- Problem statement:
Each line holding the string "Новости" is to be copied from the data.

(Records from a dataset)
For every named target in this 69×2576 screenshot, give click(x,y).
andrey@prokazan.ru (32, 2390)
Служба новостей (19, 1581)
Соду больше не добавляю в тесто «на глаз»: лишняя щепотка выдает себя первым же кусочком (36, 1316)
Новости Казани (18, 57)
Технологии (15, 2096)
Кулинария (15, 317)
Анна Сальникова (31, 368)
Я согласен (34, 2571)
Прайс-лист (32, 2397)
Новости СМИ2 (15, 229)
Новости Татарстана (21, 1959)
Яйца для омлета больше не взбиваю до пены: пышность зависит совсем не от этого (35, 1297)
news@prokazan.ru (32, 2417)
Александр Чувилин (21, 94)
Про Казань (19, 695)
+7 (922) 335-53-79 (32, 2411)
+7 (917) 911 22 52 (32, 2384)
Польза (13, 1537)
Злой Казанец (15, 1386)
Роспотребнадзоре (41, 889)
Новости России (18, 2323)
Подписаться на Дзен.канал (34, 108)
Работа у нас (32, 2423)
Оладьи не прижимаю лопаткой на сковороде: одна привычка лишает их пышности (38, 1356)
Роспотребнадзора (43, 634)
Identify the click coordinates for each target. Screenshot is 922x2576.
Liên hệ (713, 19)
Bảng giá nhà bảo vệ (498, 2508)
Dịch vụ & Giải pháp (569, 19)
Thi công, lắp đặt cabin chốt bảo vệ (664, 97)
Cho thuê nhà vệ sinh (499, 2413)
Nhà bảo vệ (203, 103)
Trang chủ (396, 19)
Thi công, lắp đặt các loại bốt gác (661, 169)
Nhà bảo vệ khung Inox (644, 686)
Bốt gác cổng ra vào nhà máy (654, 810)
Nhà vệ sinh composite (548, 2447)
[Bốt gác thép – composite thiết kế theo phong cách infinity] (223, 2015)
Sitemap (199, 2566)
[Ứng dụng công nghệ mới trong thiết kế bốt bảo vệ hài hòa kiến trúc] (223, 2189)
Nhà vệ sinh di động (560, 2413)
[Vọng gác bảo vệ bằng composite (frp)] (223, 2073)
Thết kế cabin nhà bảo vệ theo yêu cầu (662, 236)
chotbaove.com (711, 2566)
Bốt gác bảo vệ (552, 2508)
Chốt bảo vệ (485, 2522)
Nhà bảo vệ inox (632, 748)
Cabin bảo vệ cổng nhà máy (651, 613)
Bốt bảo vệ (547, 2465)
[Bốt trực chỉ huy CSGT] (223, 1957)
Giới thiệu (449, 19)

- Expected answer:
Новости Казани (18, 57)
Новости СМИ2 (15, 229)
Новости Татарстана (21, 1959)
Новости России (18, 2323)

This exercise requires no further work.